The population of a jōkamachi, of which nearly 300 existed, is varied. There are large-sized jōkamachi such as Kanazawa and Sendai with approximately 120,000 residents, samurai and merchants combined, while there are small-sized jōkamachi like Kameda in the Tohoku area with around 4,000 people. In many cases, the population is somewhere around 10,000.

== Urban structure ==

The design of a jōkamachi aimed to stimulate commerce by reworking the closest main road to pass through the city so that traffic occurs within the jōka. The main road passed through the front of the castle rather than the back to demonstrate the power of the authority, regardless of geographical concerns that might exist.

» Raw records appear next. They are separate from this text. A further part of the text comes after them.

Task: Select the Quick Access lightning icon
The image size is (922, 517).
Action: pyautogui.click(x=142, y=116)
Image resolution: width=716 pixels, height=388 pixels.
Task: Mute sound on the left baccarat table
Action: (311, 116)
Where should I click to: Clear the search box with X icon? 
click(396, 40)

Jōkamachi incorporated various ideas to strengthen the city's defense. To prevent invasions, it cleverly used rivers and other terrains, dug moats, built earth mounds and stone walls, and sometimes constructed heavy gateways like Masugata gates if the city was deemed strategically important. Inside the jōka, houses were tightly located on either side of the main street to make it harder to directly view the castle, and roads were cranked or had dead ends to elongate the route to the castle. Smaller sections of the city built fences and wooden gates, shutting them at night with guards to ward off intruders. Moats were also used as canals and played a large role in distribution of goods.

These cities tended to exist around river terraces in eastern Japan and deltas facing the ocean in western Japan, while cities like Hikone, Zeze, and Suwa are adjacent to a lake as part of the "lake type" jōkamachi.

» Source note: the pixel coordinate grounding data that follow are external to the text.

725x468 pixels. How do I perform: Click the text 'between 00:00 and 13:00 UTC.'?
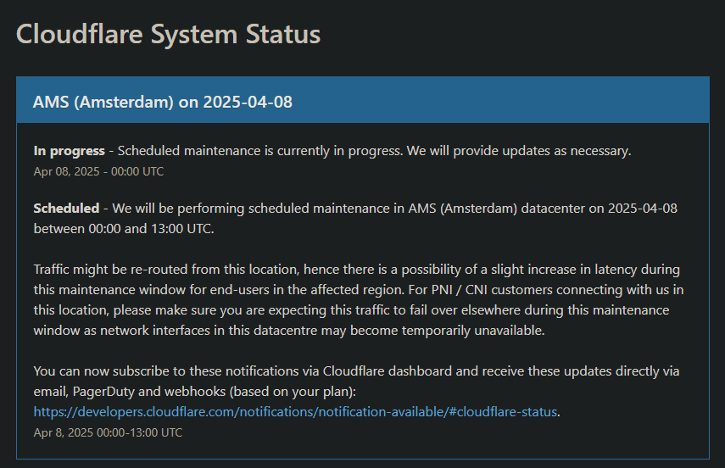124,228
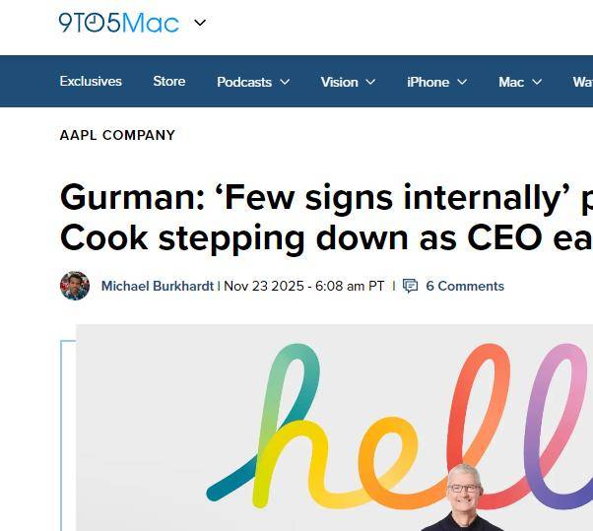Expand the Vision dropdown chevron
The width and height of the screenshot is (593, 531).
tap(371, 82)
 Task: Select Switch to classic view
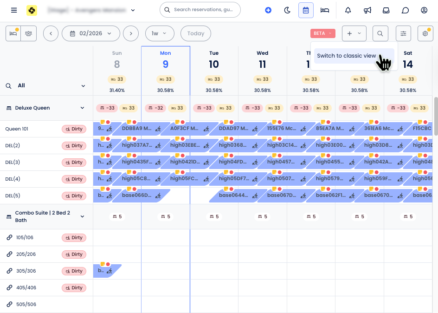[347, 56]
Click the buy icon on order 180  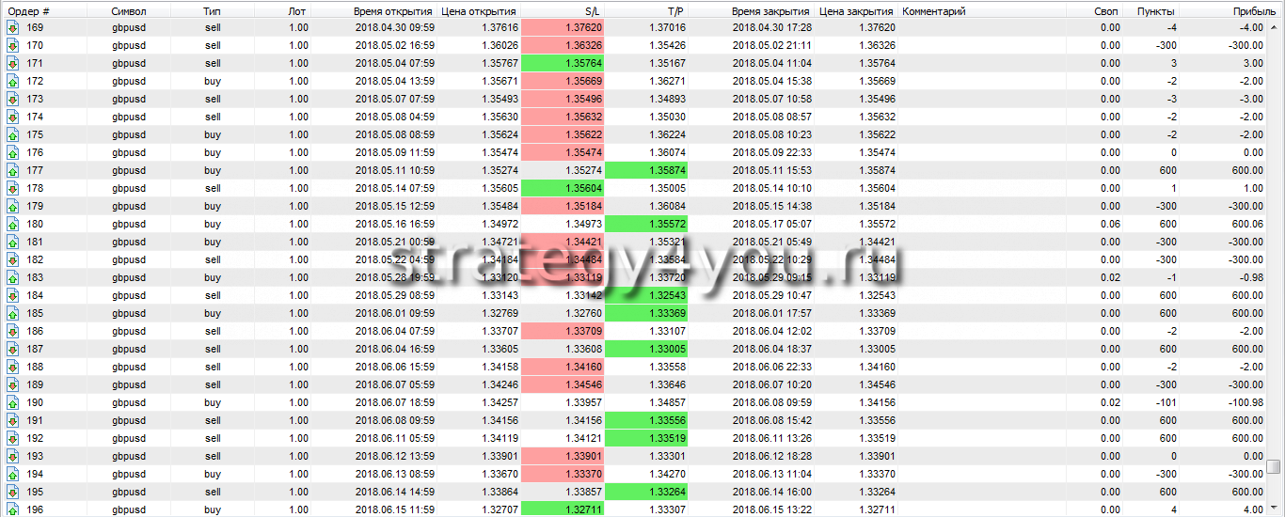(12, 224)
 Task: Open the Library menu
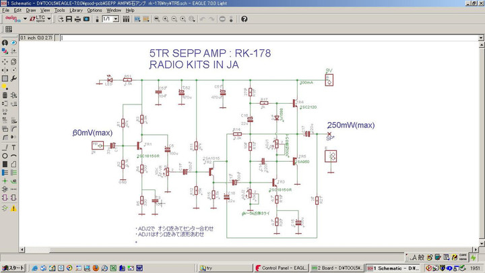[76, 11]
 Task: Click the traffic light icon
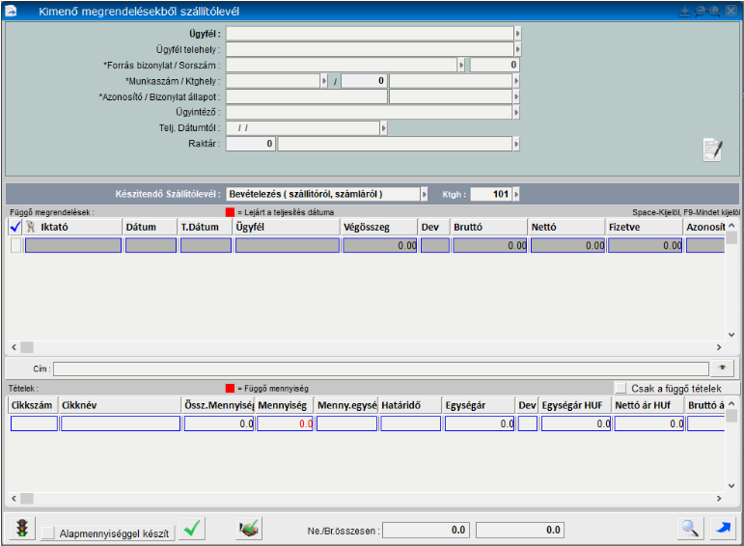pos(22,529)
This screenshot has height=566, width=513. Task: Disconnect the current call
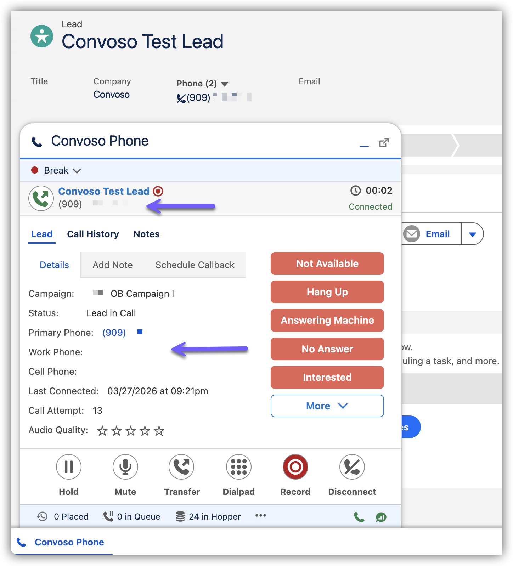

Within a jōkamachi, smaller districts like Samurai-machi, Ashigaru-machi, Chōnin, and Tera-machi surrounded the castle. A Samurai-machi is a district for samurai's compounds also known as Samurai-yashiki. In principle, higher-ranked vassals owned a compound closer to the castle. Modern towns with names like Sange, Kamiyashiki-machi, Shitayashiki-machi are descendants of Samurai-machi. People at a lower status like Ashigaru were often forced to live at the outer rim of Chōnin districts. Today, towns with names like Banchō, Yuminochō, and Teppochō tend to be what were originally Ashigaru-machi.

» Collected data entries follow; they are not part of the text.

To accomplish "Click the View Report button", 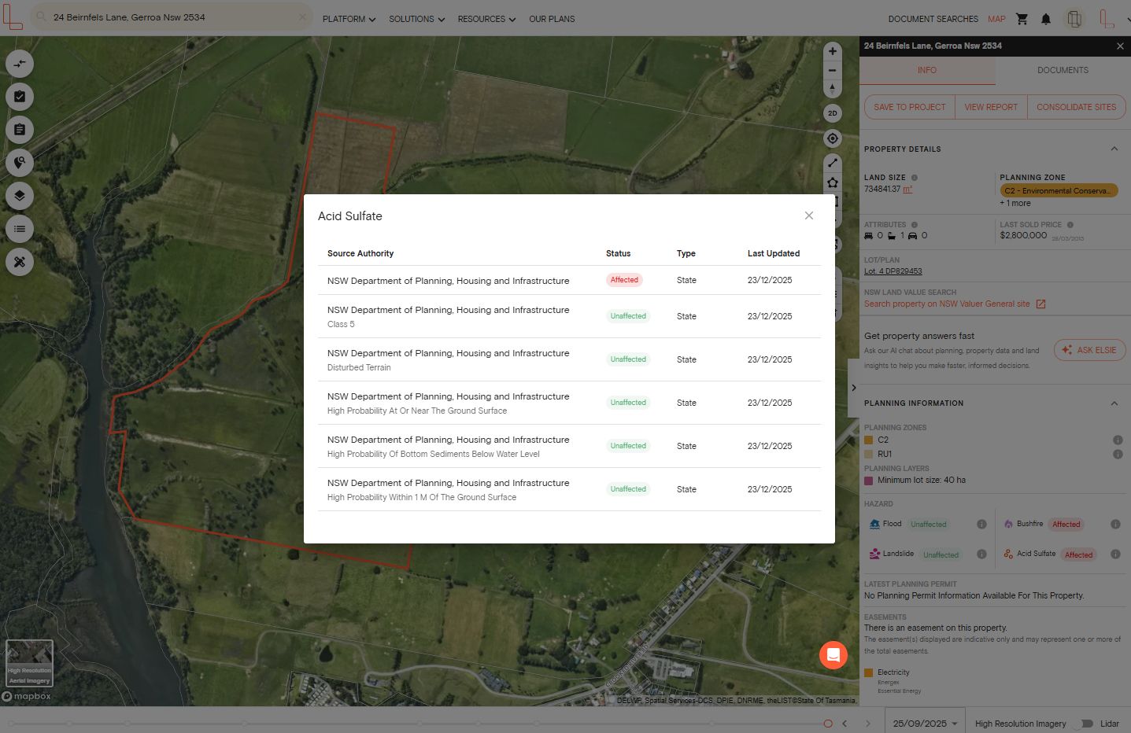I will (x=990, y=107).
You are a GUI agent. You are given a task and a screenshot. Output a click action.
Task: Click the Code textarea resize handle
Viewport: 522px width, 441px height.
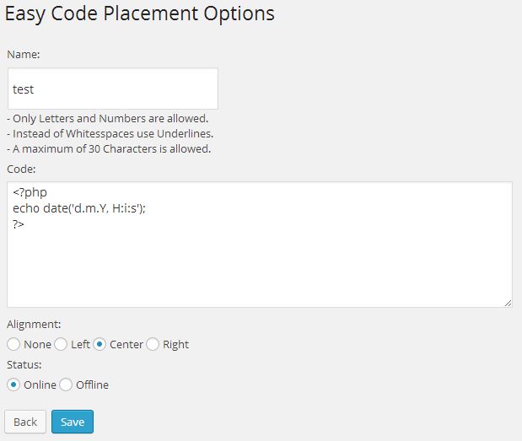[x=508, y=303]
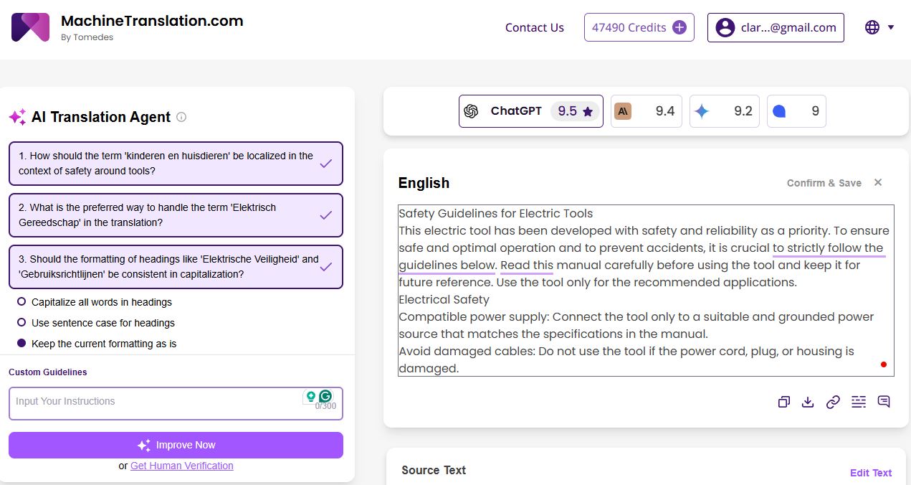Select 'Use sentence case for headings'
The image size is (911, 485).
(22, 323)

Chōnin-chi (Chonin district) is a district that lay outside Samurai-machi for merchants and craftsmen. Villagers who lived near the jōkamachi resided in Chonin-chi when they moved in. Merchants and craftsmen were allocated according to their occupation. Towns today with names like Gofuku-machi ("apparel town"), Aburaya-cho ("oil town"), Daiku-machi ("carpenter town"), Kaji-machi ("blacksmith town"), and Kōya-chō ("dye-shop town") are remnants of Chōnin-chi. Chōnin-chi was smaller in land size per family compared to Samurai-machi and were tightly aligned along the streets. This is why a Chōnin house had a narrow entrance and great depth and was called an "eel's nest". It had two floors, but the second floor was used as a storeroom to avoid looking down at the feudal lord.

Tera-machi was placed on the outer rim of the jōkamachi and formed an array of large temples. It contributed to reinforcing the city's defense.

== Modern presence ==

In Japan today, more than half of its cities with a population of over 100,000 are former jōkamachi. Their appearances have changed through great fires, war damage, and urban development. Cities with any signs of the original jōkamachi are decreasing, and those that have preserved the entire area are very few. However, many former jōkamachi have preserved remnants of the old city design, albeit partly, and cities with streets originally designed to hamper foreign intruders are indeed causing traffic congestion today. Modern cities often have other traces of jōkamachi, such as former chōnin-chi districts that still function as the city center as well as festivals and traditions that have continued since the jōkamachi era. Cities that have kept its design from before the Edo period are often called Sho-kyoto ("small Kyoto"). Cities with remnants of the Edo period are sometimes called Ko-edo ("small Edo").